EXERCISE INPUTS –
★ ★ ★ ★ ★

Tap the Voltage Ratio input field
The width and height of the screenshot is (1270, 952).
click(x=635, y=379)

★ ★ ★ ★ ★

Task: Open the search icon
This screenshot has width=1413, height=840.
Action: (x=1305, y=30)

★ ★ ★ ★ ★

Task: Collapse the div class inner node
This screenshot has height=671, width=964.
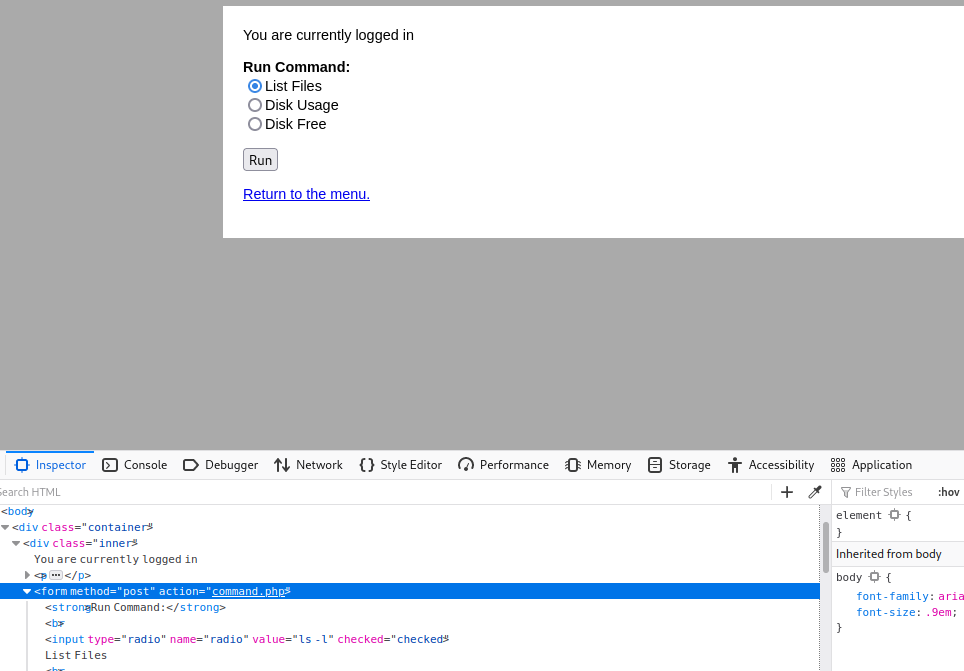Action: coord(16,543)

★ ★ ★ ★ ★

PROBLEM DETAILS – Give as a JSON list of strings, one string per line and blank lines left out, the records from the line with "Task: Collapse the div class inner node" up to and including the line with "Action: coord(16,543)". Leave the pictures out of the answer.

FULL OUTPUT –
[
  "Task: Collapse the div class inner node",
  "This screenshot has height=671, width=964.",
  "Action: coord(16,543)"
]